O problema da definição tradicional da morte é que ela, como muitas outras definições tradicionais, é circular. Morremos quando deixamos de viver, e deixamos de viver quando morremos. À medida que vamos morrendo, nossos diversos órgãos vão parando de funcionar, e na medida que os órgãos vão parando de funcionar, morremos. Mesmo definindo a morte no momento da parada definitiva das funções encefálicas (para assim evitar a circularidade), ficamos com um problema: como definir quando morre um bebê que jamais teve cérebro?

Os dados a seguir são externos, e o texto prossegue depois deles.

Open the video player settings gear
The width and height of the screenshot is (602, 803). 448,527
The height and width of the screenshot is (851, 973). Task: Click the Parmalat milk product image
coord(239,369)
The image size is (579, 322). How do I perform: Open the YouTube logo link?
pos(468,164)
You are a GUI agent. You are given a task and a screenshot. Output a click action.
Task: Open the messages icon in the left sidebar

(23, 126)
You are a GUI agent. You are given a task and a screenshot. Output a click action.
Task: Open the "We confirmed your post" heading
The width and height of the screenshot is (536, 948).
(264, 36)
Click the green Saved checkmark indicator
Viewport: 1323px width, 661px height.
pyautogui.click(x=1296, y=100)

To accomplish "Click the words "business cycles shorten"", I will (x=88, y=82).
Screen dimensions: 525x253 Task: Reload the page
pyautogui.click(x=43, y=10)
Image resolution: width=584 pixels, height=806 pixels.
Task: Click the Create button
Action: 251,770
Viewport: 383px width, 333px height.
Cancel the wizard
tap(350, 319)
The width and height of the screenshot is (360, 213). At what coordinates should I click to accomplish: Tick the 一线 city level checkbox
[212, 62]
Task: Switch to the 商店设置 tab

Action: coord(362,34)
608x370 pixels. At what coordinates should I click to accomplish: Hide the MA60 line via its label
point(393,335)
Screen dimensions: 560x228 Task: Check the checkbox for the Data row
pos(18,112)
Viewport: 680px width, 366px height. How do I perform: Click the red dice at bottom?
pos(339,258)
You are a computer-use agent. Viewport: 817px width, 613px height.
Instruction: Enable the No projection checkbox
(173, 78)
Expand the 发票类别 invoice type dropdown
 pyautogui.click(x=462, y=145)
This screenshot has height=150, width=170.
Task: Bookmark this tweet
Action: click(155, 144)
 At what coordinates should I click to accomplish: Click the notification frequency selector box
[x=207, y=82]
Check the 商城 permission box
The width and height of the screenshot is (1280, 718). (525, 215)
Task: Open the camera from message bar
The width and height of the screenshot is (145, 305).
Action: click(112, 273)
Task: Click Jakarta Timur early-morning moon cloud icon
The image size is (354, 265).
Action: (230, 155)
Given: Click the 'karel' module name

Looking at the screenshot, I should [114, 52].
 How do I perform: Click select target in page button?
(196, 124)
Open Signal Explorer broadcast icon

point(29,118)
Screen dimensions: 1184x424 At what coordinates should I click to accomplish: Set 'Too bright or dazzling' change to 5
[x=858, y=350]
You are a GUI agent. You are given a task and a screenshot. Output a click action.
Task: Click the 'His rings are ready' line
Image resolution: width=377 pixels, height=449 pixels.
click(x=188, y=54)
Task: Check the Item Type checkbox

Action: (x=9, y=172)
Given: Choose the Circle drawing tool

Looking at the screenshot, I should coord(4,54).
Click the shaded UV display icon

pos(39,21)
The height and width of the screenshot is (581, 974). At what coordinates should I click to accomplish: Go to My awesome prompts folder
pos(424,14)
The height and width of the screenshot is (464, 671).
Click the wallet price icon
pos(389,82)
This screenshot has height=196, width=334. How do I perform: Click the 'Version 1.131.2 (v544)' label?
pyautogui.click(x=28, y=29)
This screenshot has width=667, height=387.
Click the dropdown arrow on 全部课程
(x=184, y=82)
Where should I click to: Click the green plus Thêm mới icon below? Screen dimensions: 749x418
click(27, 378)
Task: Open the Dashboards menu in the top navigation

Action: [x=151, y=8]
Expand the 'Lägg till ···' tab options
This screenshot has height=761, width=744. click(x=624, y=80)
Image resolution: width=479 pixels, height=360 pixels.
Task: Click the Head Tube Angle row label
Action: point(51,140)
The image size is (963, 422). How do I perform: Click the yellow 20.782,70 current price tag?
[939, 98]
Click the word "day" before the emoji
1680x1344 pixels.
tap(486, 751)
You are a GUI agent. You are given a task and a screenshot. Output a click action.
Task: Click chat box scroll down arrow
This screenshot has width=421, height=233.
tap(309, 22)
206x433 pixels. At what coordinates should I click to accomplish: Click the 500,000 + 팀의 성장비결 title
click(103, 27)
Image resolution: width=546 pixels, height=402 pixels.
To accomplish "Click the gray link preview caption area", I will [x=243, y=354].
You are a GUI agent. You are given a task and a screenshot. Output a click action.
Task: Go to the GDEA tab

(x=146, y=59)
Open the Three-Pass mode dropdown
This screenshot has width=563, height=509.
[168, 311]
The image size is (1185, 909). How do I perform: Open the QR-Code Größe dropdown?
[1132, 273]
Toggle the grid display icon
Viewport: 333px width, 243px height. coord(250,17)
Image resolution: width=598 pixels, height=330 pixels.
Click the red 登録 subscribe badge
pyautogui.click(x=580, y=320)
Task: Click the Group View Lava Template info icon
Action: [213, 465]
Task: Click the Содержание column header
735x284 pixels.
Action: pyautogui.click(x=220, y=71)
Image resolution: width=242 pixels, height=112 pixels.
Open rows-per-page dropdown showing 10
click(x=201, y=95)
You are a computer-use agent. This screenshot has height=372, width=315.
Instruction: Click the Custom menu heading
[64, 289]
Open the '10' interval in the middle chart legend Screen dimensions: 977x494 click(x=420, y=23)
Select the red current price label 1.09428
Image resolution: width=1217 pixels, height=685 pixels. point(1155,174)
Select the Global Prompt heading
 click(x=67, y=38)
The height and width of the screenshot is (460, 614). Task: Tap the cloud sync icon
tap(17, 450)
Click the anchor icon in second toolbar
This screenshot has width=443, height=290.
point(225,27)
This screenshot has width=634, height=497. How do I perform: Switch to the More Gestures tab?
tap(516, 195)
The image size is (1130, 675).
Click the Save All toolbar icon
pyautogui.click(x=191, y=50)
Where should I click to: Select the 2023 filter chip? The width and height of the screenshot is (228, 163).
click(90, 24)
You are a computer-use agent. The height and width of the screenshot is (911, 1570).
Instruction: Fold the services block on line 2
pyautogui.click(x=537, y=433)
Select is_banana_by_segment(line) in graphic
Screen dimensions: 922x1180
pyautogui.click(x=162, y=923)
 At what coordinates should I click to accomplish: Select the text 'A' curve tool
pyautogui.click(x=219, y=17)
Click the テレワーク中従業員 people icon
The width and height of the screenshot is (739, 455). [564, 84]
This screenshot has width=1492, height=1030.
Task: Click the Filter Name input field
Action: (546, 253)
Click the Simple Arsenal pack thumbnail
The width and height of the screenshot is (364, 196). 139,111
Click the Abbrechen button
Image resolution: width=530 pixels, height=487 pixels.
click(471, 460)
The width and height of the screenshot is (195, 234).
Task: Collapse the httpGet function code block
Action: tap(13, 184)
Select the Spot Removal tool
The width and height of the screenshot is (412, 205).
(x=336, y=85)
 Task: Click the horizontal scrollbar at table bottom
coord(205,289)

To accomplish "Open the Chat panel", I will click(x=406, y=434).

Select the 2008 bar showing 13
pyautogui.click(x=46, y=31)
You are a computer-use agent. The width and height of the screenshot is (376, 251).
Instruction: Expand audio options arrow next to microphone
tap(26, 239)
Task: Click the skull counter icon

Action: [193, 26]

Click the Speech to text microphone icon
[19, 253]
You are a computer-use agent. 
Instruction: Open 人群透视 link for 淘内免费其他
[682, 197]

Uma definição como a da morte encefálica, proposta pelo Comitê de Harvard e adotada em muitos países, é a alternativa técnica e prática para o problema dos transplantes. Talvez não seja muito mais do que isto, para quem não a reconhece como irreversível. Mas esta redefinição da morte, tal como foi proposta pelo Comitê de Harvard, baseada na perda irreversível do funcionamento do cérebro, criou um consenso entre os médicos, e assim revelou-se uma definição bem sucedida, adotada pela maioria dos países desenvolvidos. Um problema adicional é que o cérebro, além das funções da consciência e da vontade, funções que tanto dignificam o ser humano, também tem funções de regular o funcionamento do resto do corpo, as quais porém podem ser mantidas artificialmente. Ou seja, o cérebro, nesta função, é substituível.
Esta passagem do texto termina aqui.